■ Textauszug
Stimmung kommt erst auf, als Merz zunächst das Bürgergeld der Ampel und dann die Koalition selbst aufs Korn nimmt. Die SPD sei einmal die Partei der Arbeitnehmer gewesen, sagt Merz an die Sozialdemokraten gerichtet. „Sie sind heute eine Partei der subventionierten Arbeitslosigkeit geworden.“ Wütende Zwischenrufe von der SPD.

„Im letzten Loch“: CDU-Chef lädt zu einem „Gedankenspiel“ ein

Dann kommt Merz auf den Haushalt 2024 zu sprechen. Die Union sei in allen wesentlichen Fragen der aktuellen Politik „vollkommen anderer Meinung“ als die Ampel, deswegen habe die Union sich an den Haushaltsberatungen gar nicht erst aktiv beteiligt. „Wenn Sie die Jacke unten falsch einknüpfen, diskutieren wir nicht mit Ihnen, wie groß der Knopf oben im letzten Loch sein sollte“, sagt Merz. Gelächter bei der Ampel.

Dann gerät Merz in Fahrt: Angebote der Union zur Zusammenarbeit weise die Koalition zurück, sie regiere „kaltschnäuzig und rücksichtslos“. Mit einer Unterstützung bei Grundgesetzänderungen, etwa für eine Reform der Schuldenbremse, brauche die Koalition nicht zu rechnen.

■ Bereitgestellte Angaben
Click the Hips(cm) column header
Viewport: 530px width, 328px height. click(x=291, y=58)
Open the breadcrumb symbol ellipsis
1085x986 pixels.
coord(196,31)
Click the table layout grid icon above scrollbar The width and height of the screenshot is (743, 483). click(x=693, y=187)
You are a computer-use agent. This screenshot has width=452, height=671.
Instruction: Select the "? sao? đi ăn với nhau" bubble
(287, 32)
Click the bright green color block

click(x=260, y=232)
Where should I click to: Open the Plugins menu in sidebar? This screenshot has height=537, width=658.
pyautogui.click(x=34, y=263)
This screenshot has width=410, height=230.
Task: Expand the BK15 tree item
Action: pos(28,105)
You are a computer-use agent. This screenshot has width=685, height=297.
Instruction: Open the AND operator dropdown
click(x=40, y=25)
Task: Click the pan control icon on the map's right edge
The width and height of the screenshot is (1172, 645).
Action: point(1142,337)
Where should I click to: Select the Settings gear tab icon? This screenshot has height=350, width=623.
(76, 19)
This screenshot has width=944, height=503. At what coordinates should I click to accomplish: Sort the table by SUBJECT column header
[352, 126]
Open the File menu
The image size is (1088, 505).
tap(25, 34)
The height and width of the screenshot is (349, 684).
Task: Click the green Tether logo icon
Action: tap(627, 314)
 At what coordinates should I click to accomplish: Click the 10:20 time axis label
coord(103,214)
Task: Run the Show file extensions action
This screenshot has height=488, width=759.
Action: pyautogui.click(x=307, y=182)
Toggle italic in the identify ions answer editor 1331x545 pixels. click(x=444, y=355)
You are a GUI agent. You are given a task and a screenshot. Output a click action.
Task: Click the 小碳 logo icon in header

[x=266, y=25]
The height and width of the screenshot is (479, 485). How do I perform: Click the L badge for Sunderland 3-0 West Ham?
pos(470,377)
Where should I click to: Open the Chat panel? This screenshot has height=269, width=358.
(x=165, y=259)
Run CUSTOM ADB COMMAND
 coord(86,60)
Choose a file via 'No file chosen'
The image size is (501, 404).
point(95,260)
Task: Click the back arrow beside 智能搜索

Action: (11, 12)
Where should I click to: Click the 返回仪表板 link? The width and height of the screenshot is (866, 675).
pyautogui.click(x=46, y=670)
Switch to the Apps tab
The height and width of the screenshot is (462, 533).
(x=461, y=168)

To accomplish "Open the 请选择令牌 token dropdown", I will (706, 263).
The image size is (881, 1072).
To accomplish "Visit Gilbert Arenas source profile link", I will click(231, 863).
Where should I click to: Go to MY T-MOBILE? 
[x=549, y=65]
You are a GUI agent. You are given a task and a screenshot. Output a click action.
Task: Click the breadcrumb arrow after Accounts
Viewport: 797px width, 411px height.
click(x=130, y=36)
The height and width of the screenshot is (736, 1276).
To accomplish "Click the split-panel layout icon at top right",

■ Aufgabenstellung
Gib die Passage aus dem Textauszug über Merz und den Haushalt wortgetreu wieder, von „Dann kommt Merz“ bis „nicht zu rechnen.“.

■ Musterlösung
Dann kommt Merz auf den Haushalt 2024 zu sprechen. Die Union sei in allen wesentlichen Fragen der aktuellen Politik „vollkommen anderer Meinung“ als die Ampel, deswegen habe die Union sich an den Haushaltsberatungen gar nicht erst aktiv beteiligt. „Wenn Sie die Jacke unten falsch einknüpfen, diskutieren wir nicht mit Ihnen, wie groß der Knopf oben im letzten Loch sein sollte“, sagt Merz. Gelächter bei der Ampel.

Dann gerät Merz in Fahrt: Angebote der Union zur Zusammenarbeit weise die Koalition zurück, sie regiere „kaltschnäuzig und rücksichtslos“. Mit einer Unterstützung bei Grundgesetzänderungen, etwa für eine Reform der Schuldenbremse, brauche die Koalition nicht zu rechnen.